Objective: Premenstrual dysphoric disorder (PMDD) symptoms are eliminated by ovarian suppression and stimulated by administration of ovarian steroids, yet they appear with ovarian steroid levels indistinguishable from those in women without PMDD. Thus, symptoms could be precipitated either by an acute change in ovarian steroid levels or by stable levels above a critical threshold playing a permissive role in expression of an underlying infradian affective "pacemaker." The authors attempted to determine which condition triggers PMDD symptoms.

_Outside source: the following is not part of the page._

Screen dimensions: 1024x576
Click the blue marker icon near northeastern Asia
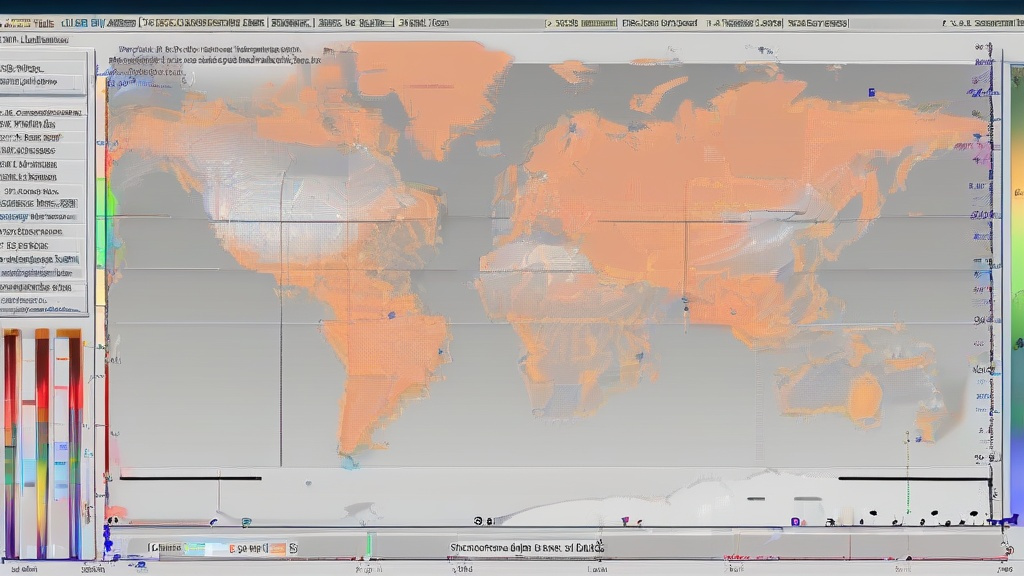871,93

Method: The study included 22 women with PMDD, ages 30 to 50 years. Twelve women who experienced symptom remission after 2-3 months of GnRH agonist-induced ovarian suppression (leuprolide) then received 1 month of single-blind (participant only) placebo and then 3 months of continuous combined estradiol/progesterone. Primary outcome measures were the Rating for Premenstrual Tension observer and self-ratings completed every 2 weeks during clinic visits. Multivariate repeated-measure ANOVA for mixed models was employed.

Results: Both self- and observer-rated scores on the Rating for Premenstrual Tension were significantly increased (more symptomatic) during the first month of combined estradiol/progesterone compared with the last month of leuprolide alone, the placebo month, and the second and third months of estradiol/progesterone. There were no significant differences in symptom severity between the last month of leuprolide alone, placebo month, or second and third months of estradiol/progesterone. Finally, the Rating for Premenstrual Tension scores in the second and third estradiol/progesterone months did not significantly differ.

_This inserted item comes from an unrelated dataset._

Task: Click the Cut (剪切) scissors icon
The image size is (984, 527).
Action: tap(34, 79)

Conclusions: The findings demonstrate that the change in estradiol/progesterone levels from low to high, and not the steady-state level, was associated with onset of PMDD symptoms. Therapeutic efforts to modulate the change in steroid levels proximate to ovulation merit further study.

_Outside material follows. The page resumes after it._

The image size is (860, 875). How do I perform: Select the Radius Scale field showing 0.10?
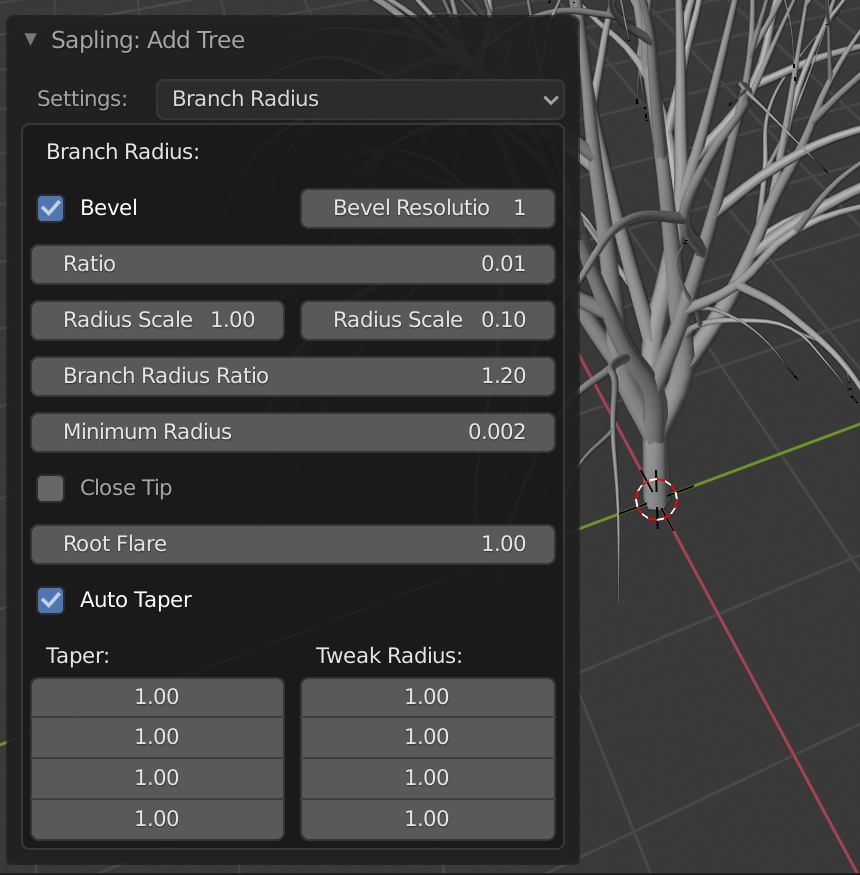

Trial registration: ClinicalTrials.gov NCT00005011.

Keywords: Premenstrual Syndrome; estradiol; progesterone.

Conflict of interest statement

Disclosures:

The Authors have no potential conflicts of interest or financial support regarding this manuscript.

Figures

Figure 1

(A) Study Design Schematic: After a baseline cycle in which the diagnosis of PMDD was established all women received open label leuprolide. Between 2 and 6 days after onset of menses, women received six monthly intramuscular injections of 3.75 mg leuprolide After two - three months of leuprolide alone, those women whose PMDD symptoms were in remission (responders to leuprolide) (i.e., self-reported improvement confirmed by Premenstrual Tension scores

Figure 2

Upper Panel: Plasma estradiol (A) and progesterone (B) were significantly increased in the three months of estradiol/progesterone addback compared with the last month of leuprolide and the month of single-blind placebo. There were no significant differences in plasma levels between the first month of estradiol/progesterone addback compared with the second and third months of estradiol/progesterone addback. Lower Panel: The pattern of between month differences in symptom severity reflects the presence of significantly increased Premenstrual Tension-self (C) and –rater (D) scores during the first month of estradiol/progesterone (E/P in figure) addback (Month 5) compared with all other months (i.e., last month of leuprolide alone, placebo, and the second and third months of estradiol/progesterone addback). In contrast, there were no significant differences in symptom severity scores in either Premenstrual Tension-self or –rater scores between the last month of leuprolide alone (Month 3) and scores during placebo, second and third month of estradiol/progesterone addback. Finally, Premenstrual Tension scores in the second and third months of estradiol/progesterone addback also were not significantly different.